Department of Energy Awards Grant to The HDF Group and Collaborators for Fusion Energy Data Management Tools
This project will harness heterogeneous data from multiple sources to make research accessible.
September 1, 2023–The HDF Group has been selected to receive a Department of Energy grant to develop a platform where data from different fusion devices is managed according to Findable, Interoperable, Accessible, and Reusable (FAIR) standards and UNESCO’s Open Science recommendations. The data will also be adapted for use with machine learning (ML) tools. Led by researchers at MIT, this collaborative project also includes Auburn University, William & Mary, and the University of Wisconsin-Madison.
The HDF Group will provide technical support in data management and infrastructure development enabling specific tasks related to the data infrastructure development, including the development of the FAIR Fusion Ontology and Data Model and achieving performance improvements in MDSplus, the framework for storing and accessing experimental magnetic fusion energy data and its associated metadata. The primary focus of The HDF Group will be to develop a data platform to support machine learning applications using fusion plasma data originating from different sources and in heterogeneous formats. The data service will abstract a variety of data storage backends to a single application programming interface (API).
The data service will be managed and deployed in an infrastructure-as-code (IaC) manner. Using an IaC process increases reproducibility, interoperability, portability, encourages sharing, and contributes to the FAIRness of the entire software stack as these configuration files can be stored in code repositories, such as GitHub. Finally, a profile of MDSplus data in HDF5 will be developed. This will propagate FAIRness to the data storage and access.
Leading this project for The HDF Group is Dr. Aleksandar Jelenak, senior informatics architect. Jelenak brings decades of experience as a geoscientist, a field where sharing data from many sources has always been an integral part of the discipline. “My role on this project will be helping to develop the software for handling data and designing an effective scientific data management workflow while following the FAIR principals,” said Jelenak. “We have been a part of this effort in the geoscience community, and we are bringing those concepts to fusion plasma research.”
The proposed data platform development, leveraging existing MDSplus capabilities in the fusion community as well as the HDF5 capability handling voluminous and complex data in high-performance and cloud computing, will address both the challenges faced by next generation fusion plasma devices as well as predictive modeling all within an Open and FAIR environment.
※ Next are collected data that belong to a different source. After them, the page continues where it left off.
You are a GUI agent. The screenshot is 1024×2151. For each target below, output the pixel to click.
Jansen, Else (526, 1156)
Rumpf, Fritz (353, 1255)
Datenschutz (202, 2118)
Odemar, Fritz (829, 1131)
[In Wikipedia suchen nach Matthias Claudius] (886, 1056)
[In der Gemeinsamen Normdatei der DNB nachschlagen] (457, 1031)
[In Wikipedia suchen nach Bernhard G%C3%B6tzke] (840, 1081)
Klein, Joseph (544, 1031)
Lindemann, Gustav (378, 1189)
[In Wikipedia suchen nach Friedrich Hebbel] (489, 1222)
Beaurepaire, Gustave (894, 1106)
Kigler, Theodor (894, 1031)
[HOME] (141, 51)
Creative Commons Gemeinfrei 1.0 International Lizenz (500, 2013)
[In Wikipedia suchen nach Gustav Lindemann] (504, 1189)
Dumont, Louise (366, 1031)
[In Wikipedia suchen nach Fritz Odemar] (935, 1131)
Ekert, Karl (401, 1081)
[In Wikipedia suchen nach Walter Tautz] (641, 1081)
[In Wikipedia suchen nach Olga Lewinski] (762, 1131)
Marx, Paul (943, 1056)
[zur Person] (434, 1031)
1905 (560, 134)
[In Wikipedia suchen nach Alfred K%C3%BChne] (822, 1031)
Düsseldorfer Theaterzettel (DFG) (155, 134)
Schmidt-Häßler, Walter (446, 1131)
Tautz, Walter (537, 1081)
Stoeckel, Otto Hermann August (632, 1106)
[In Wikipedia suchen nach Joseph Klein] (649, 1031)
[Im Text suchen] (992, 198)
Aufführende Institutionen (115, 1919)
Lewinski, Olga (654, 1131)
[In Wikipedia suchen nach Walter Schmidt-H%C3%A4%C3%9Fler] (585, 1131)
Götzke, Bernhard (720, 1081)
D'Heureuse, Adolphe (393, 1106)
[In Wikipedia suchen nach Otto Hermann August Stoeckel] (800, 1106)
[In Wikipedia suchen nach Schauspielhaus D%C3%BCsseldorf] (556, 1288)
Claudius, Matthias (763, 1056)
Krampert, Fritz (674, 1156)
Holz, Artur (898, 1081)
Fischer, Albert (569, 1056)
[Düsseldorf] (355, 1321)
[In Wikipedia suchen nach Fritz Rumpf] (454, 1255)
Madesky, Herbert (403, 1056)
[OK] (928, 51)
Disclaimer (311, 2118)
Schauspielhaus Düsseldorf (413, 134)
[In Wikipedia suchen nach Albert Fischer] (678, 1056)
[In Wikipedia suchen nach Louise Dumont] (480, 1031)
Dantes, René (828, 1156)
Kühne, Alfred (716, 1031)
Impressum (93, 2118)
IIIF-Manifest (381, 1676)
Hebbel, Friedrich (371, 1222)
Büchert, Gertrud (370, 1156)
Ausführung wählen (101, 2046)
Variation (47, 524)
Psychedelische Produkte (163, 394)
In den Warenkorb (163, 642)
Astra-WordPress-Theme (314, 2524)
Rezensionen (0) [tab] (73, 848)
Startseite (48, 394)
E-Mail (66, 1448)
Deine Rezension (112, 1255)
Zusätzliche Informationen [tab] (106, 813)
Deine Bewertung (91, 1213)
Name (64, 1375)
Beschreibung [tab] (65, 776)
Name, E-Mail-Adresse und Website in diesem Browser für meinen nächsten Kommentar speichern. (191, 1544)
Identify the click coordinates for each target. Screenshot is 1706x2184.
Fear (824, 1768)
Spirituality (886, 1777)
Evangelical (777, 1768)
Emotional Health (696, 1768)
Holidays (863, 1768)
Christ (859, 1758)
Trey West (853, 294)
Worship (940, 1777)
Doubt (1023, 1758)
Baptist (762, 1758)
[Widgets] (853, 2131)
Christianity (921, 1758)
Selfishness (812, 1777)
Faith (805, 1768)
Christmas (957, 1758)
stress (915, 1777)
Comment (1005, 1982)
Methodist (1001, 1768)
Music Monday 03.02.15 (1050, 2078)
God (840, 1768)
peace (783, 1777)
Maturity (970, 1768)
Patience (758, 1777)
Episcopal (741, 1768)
Paraphrasing one of HDF5’s founders, The HDF Group’s Executive Director, Gerd Heber, comments, “Like source code is primarily aimed at inter-human communication, HDF5 was created for data sharing, and to serve as a lingua franca of data. We are thrilled to work with this distinguished multi-institutional team, and to follow our mission of serving science and society at large.”
About The HDF Group
The HDF Group is a non-profit organization with the mission of advancing state-of-the-art open-source data management technologies, ensuring efficient and equitable long-term access to scientific and engineering data, and supporting our dedicated and diverse user community around the world.
The HDF Group develops and maintains a suite of open-source data management technologies for platforms including mobile devices, the cloud, and supercomputers. This suite includes the globally popular HDF4 and HDF5 libraries and file formats, and the Highly Scalable Data Service, which will be instrumental in strengthening and improving MDSplus capabilities.